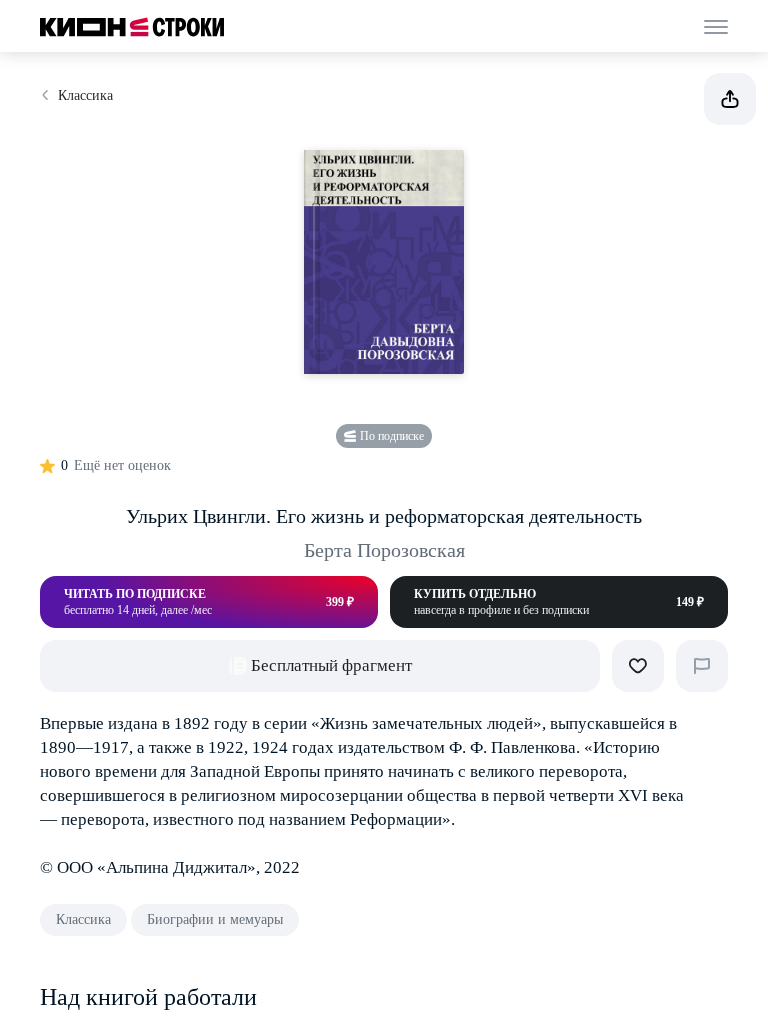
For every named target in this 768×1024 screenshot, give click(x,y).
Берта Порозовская (384, 550)
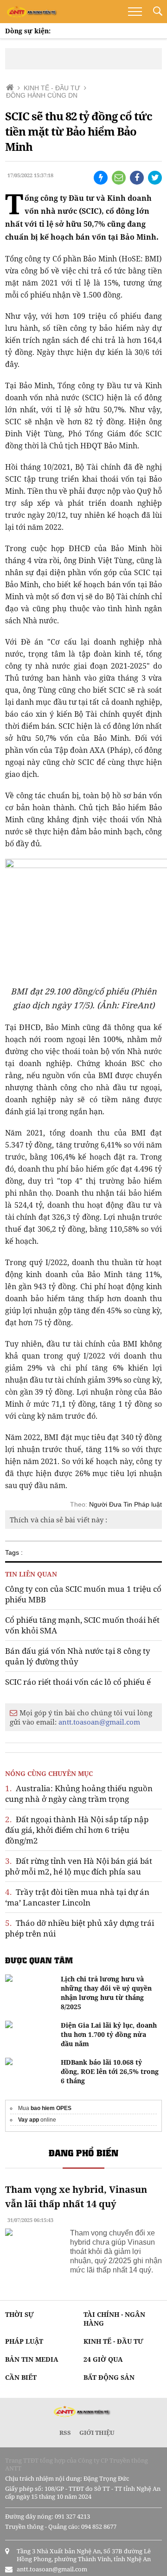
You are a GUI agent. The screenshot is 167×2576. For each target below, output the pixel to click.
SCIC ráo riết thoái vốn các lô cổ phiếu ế (78, 1681)
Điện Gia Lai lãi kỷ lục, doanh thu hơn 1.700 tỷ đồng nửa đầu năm (109, 2034)
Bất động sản (109, 2377)
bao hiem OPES (51, 2108)
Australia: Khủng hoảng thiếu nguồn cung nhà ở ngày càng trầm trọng (79, 1793)
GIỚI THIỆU (97, 2432)
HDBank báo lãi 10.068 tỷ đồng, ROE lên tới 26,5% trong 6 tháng (110, 2071)
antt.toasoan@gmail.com (99, 1721)
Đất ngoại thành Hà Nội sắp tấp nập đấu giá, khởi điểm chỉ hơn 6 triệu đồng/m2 (76, 1830)
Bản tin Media (31, 2359)
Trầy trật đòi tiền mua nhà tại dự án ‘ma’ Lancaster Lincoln (77, 1897)
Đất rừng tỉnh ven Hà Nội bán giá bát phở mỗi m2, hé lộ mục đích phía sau (78, 1866)
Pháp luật (24, 2341)
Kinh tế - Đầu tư (113, 2341)
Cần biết (21, 2377)
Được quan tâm (39, 1960)
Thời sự (19, 2314)
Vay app (28, 2120)
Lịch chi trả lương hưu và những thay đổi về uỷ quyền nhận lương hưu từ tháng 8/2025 (106, 1992)
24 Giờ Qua (103, 2359)
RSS (65, 2432)
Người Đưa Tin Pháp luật (125, 1504)
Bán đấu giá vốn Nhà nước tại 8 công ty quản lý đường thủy (77, 1656)
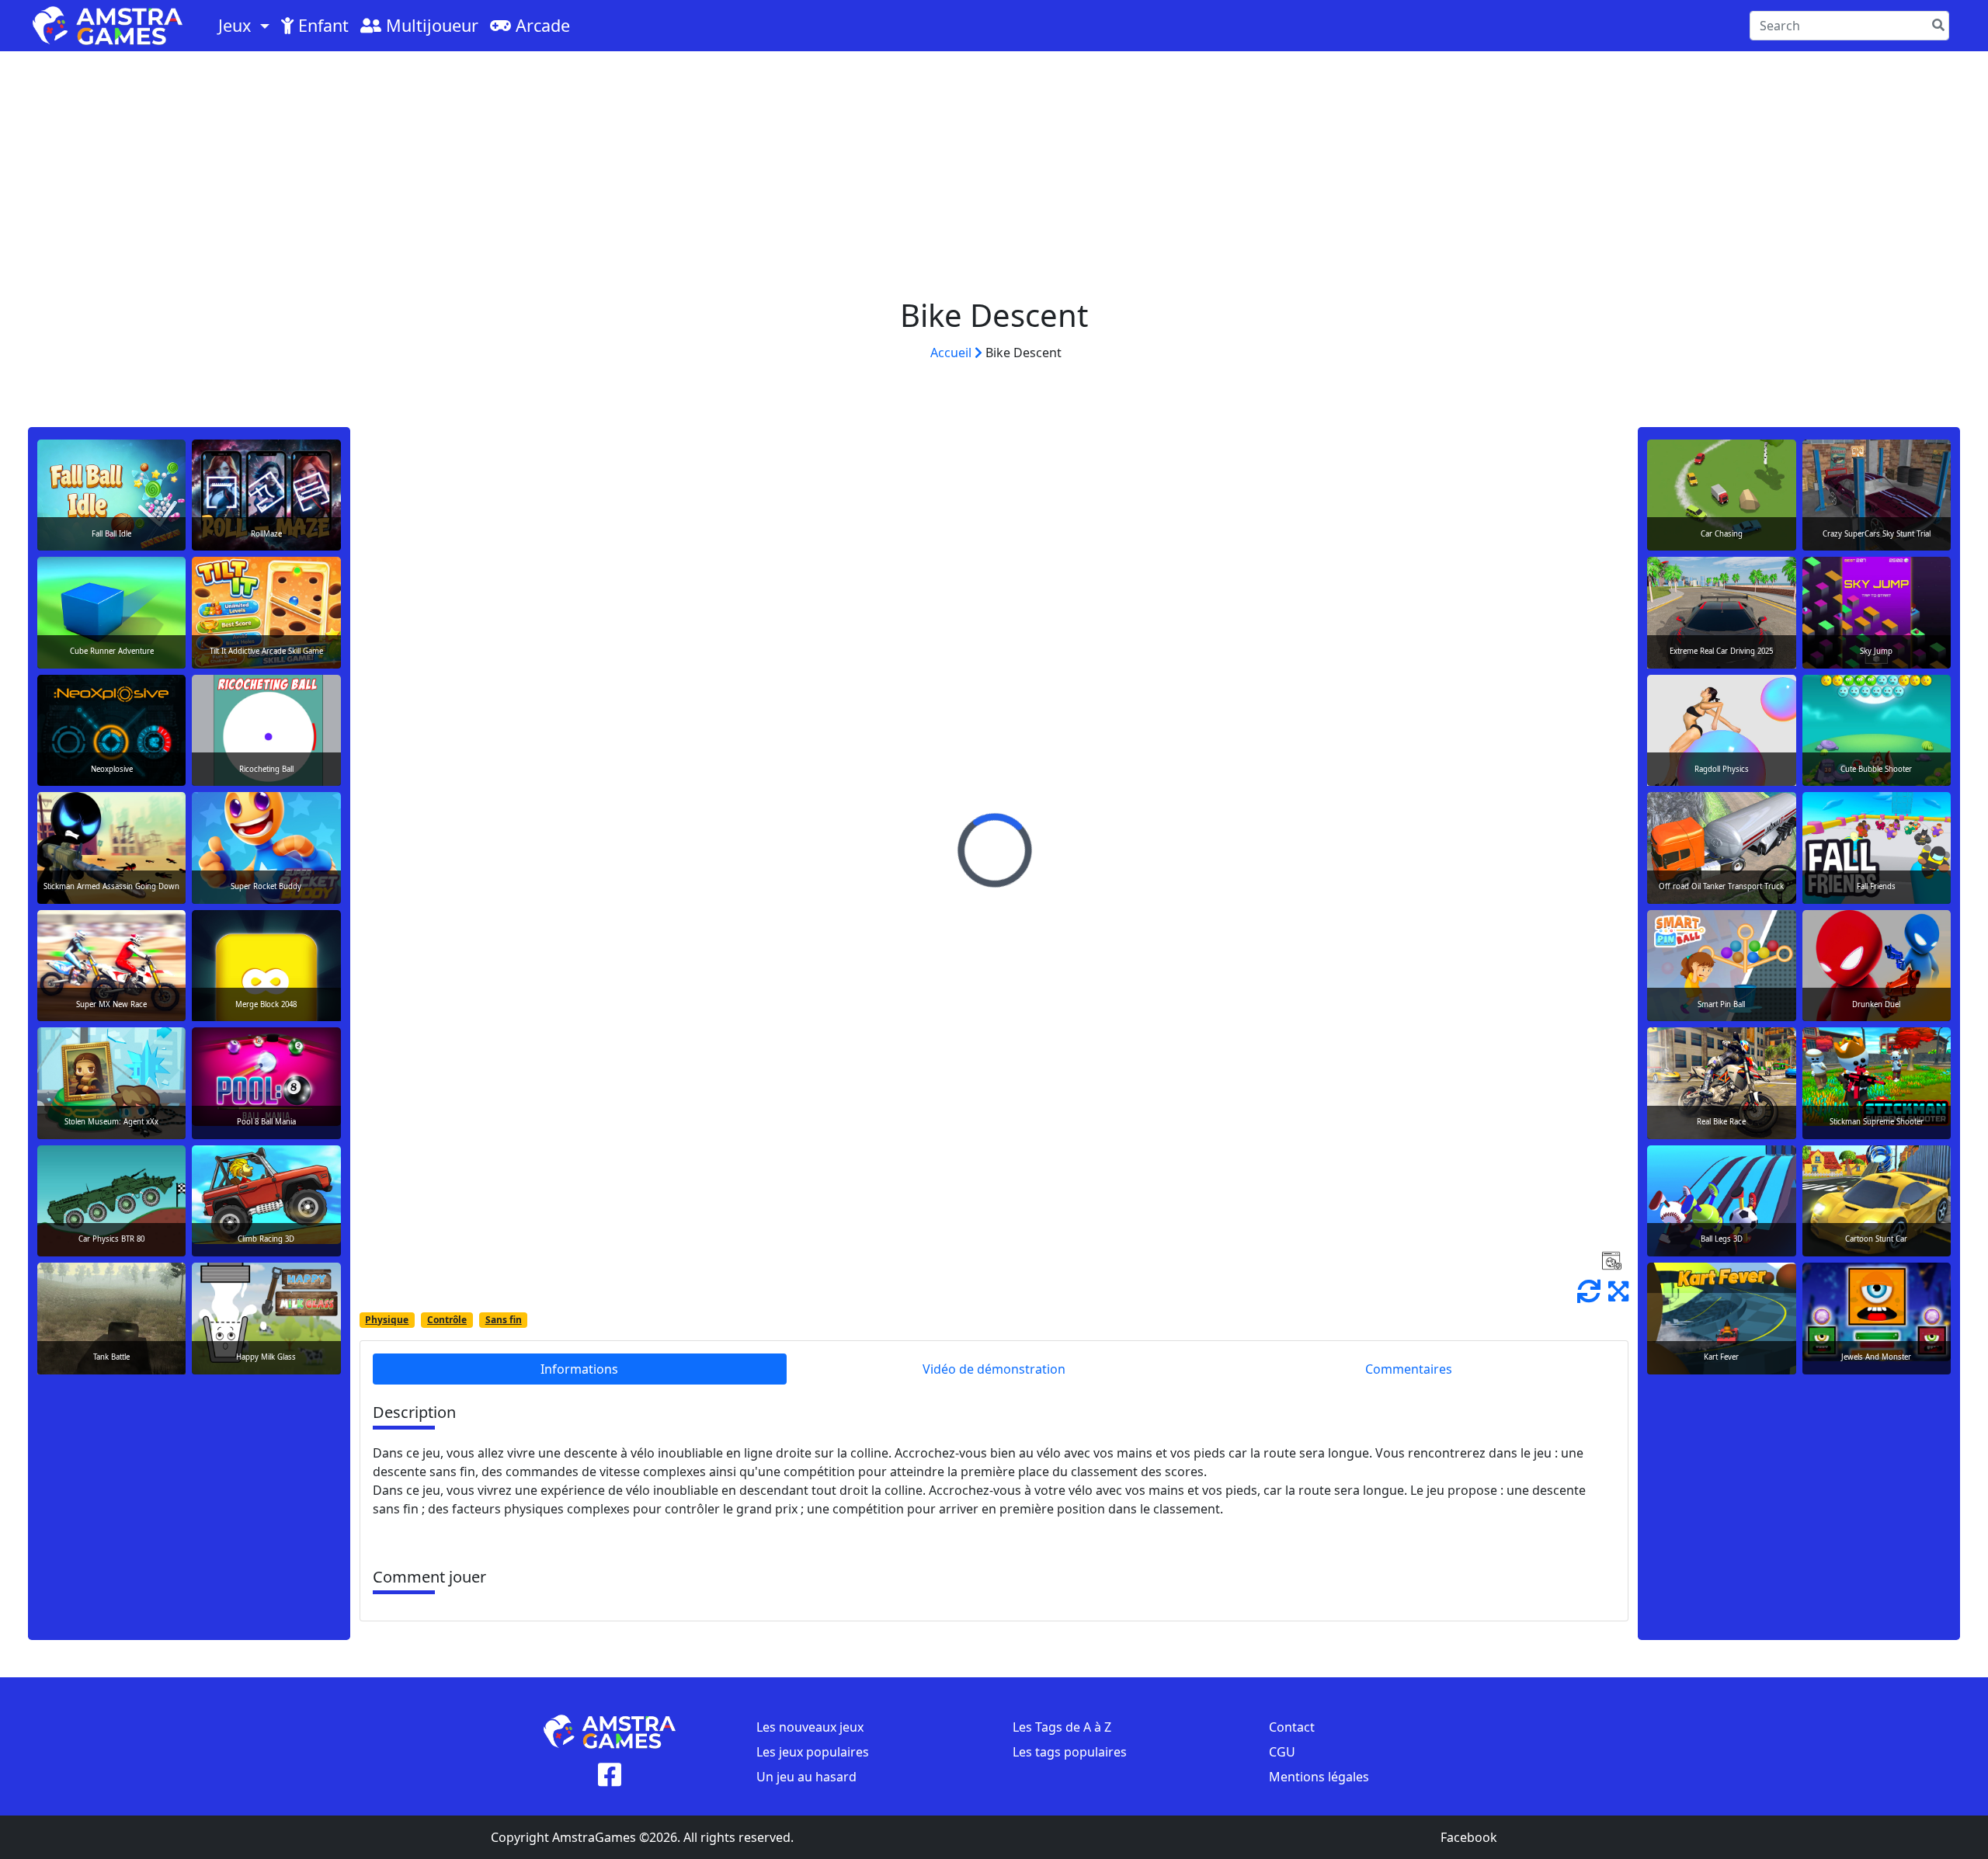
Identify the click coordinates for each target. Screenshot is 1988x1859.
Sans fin (503, 1319)
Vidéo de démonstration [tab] (994, 1369)
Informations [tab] (579, 1369)
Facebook (1469, 1837)
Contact (1292, 1727)
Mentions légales (1319, 1776)
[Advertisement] (994, 167)
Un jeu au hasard (806, 1776)
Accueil (952, 352)
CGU (1282, 1751)
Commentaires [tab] (1408, 1369)
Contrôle (447, 1319)
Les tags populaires (1070, 1751)
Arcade (540, 25)
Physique (386, 1319)
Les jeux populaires (812, 1751)
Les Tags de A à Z (1062, 1727)
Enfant (321, 25)
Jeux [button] (236, 25)
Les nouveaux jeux (810, 1727)
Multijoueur (429, 25)
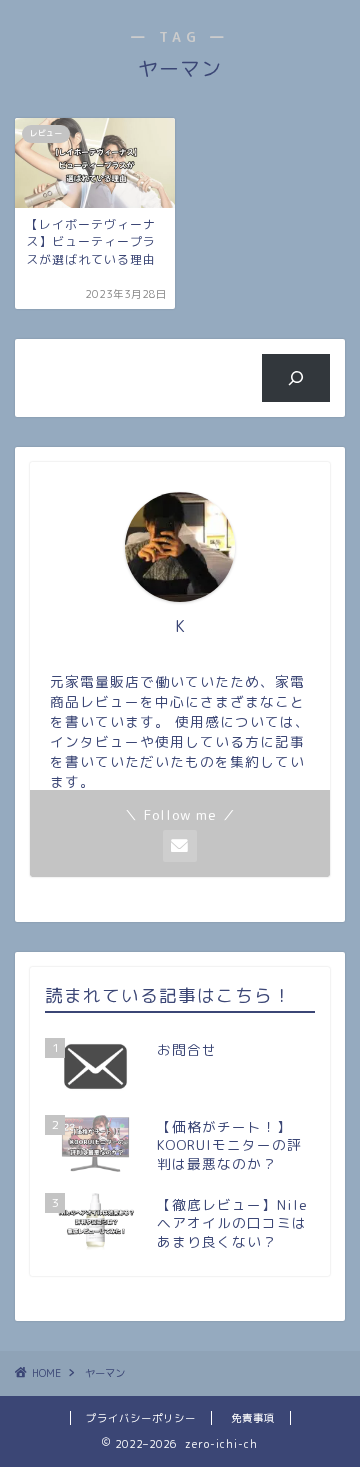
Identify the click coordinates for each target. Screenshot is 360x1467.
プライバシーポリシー (141, 1418)
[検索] (296, 378)
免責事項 (253, 1418)
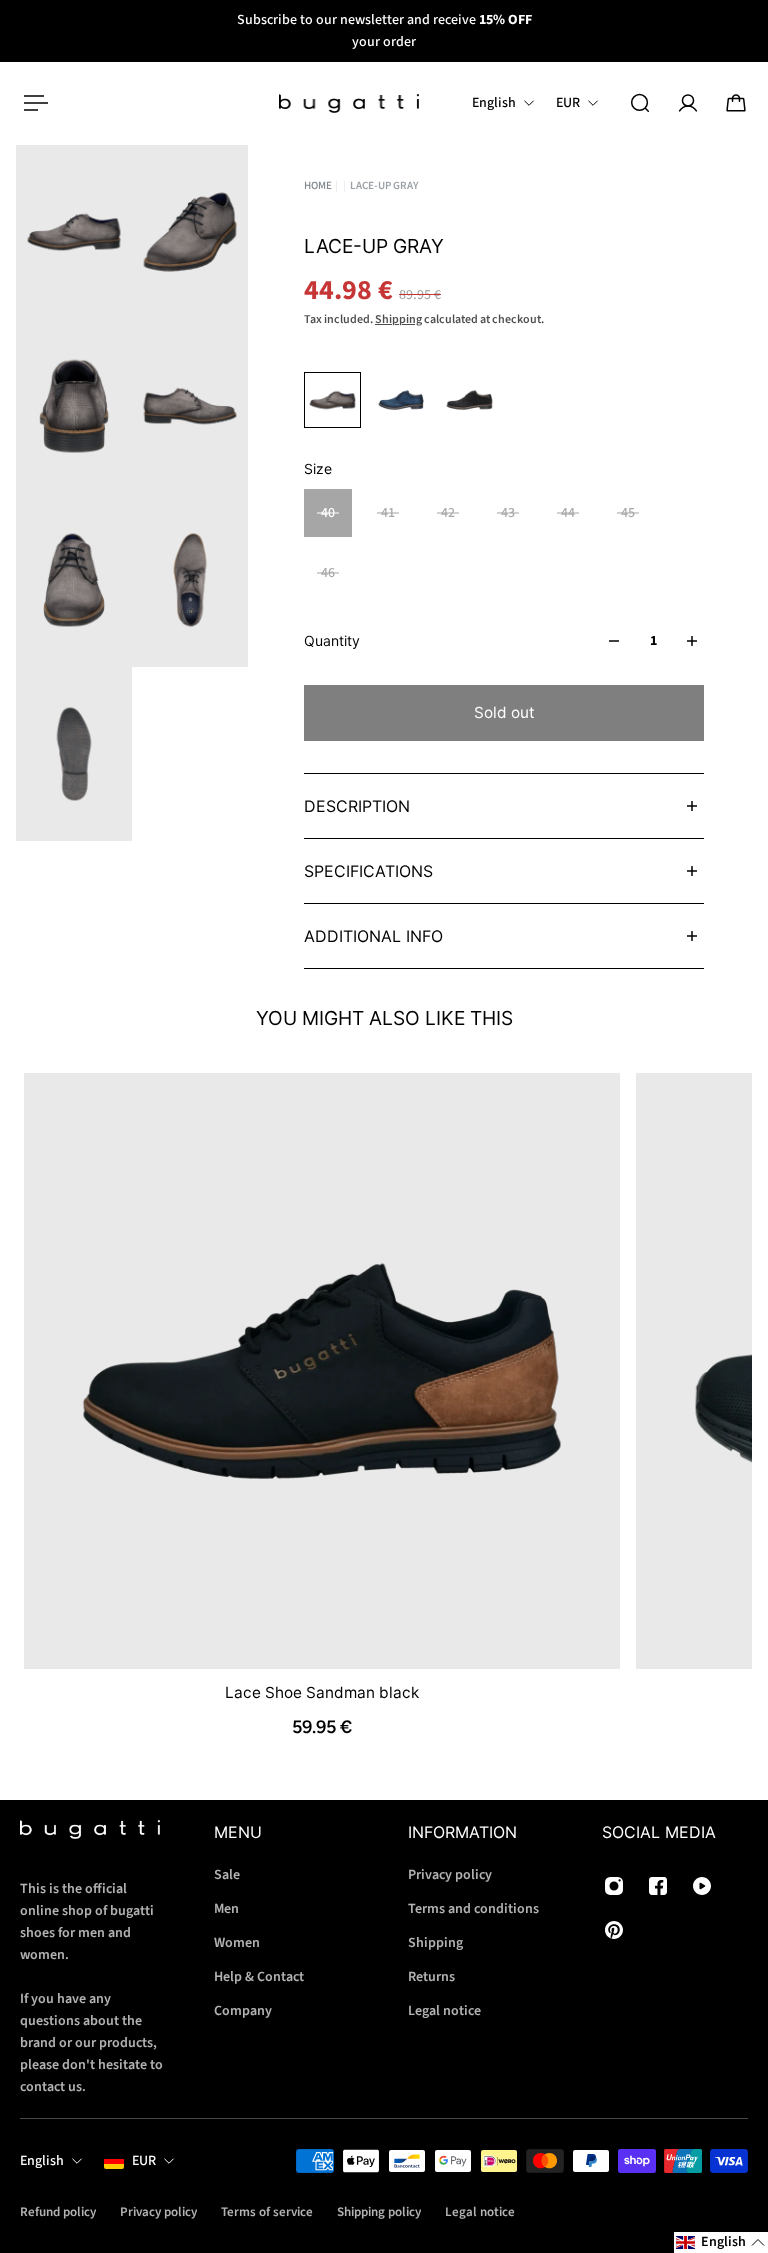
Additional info (373, 936)
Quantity (332, 640)
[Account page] (688, 103)
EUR (144, 2161)
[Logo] (349, 103)
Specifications (368, 871)
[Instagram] (614, 1886)
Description (357, 806)
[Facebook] (658, 1886)
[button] (721, 2242)
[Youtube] (702, 1886)
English (42, 2161)
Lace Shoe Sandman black (322, 1691)
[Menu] (32, 103)
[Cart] (736, 103)
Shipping (398, 319)
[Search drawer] (640, 103)
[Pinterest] (614, 1930)
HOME (318, 185)
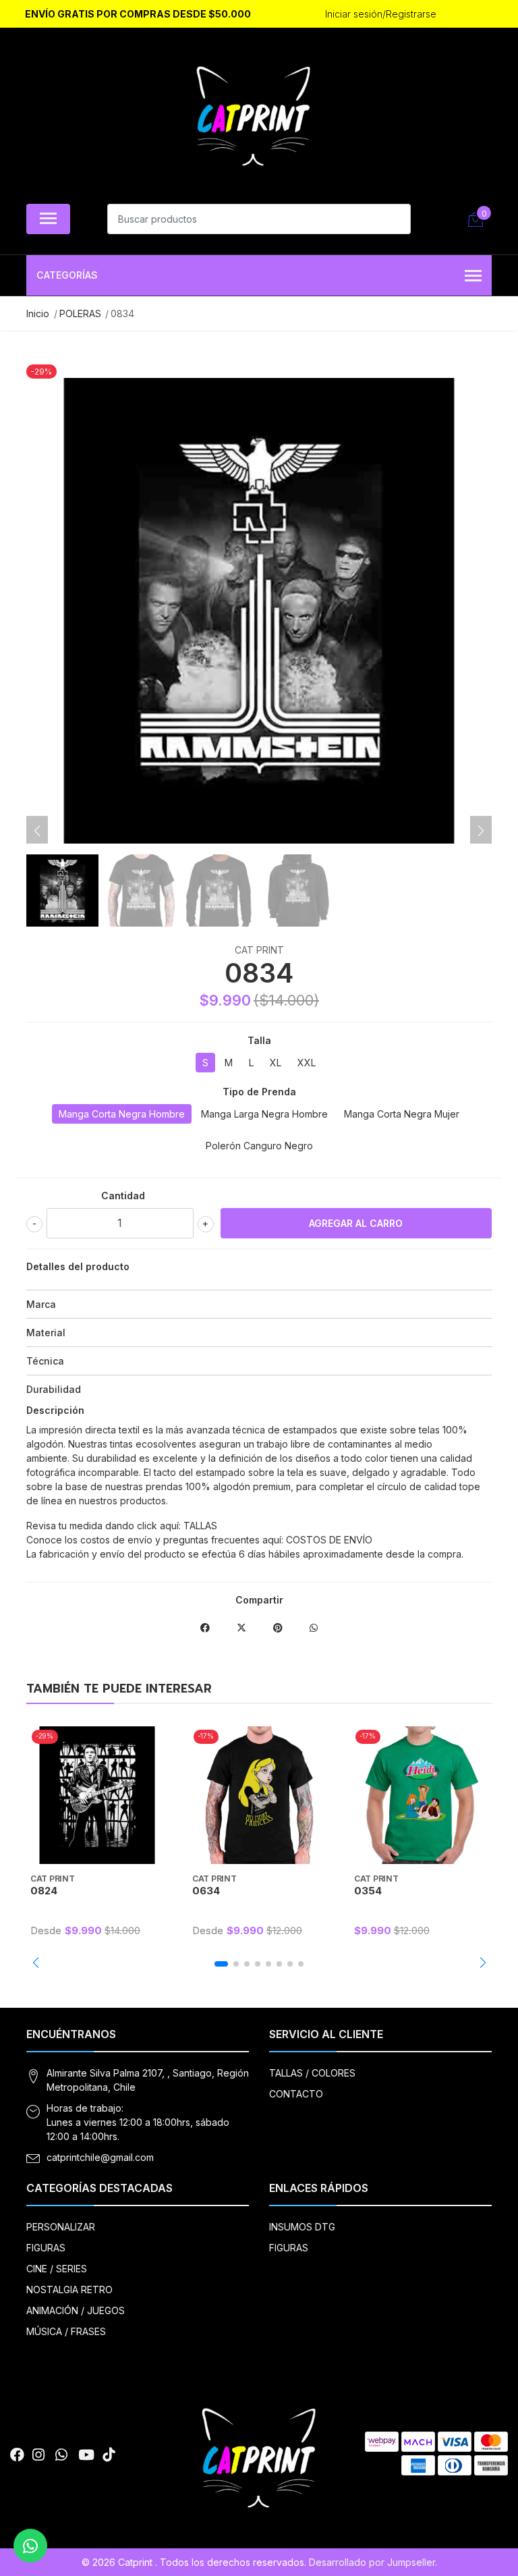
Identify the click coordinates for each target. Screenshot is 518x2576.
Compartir (259, 1600)
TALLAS (200, 1525)
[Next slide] (481, 831)
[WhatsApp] (61, 2454)
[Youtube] (86, 2454)
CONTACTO (296, 2094)
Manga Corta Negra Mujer (401, 1114)
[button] (35, 1962)
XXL (306, 1062)
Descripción (55, 1410)
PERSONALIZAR (60, 2226)
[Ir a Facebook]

--------------------

### Task to complete
What you give back should be the lines from the one with "Manga Corta Negra Mujer (401, 1114)" to the end of the data, copied exactly, both ends included.

### Task result
Manga Corta Negra Mujer (401, 1114)
[button] (35, 1962)
XXL (306, 1062)
Descripción (55, 1410)
PERSONALIZAR (60, 2226)
[Ir a Facebook]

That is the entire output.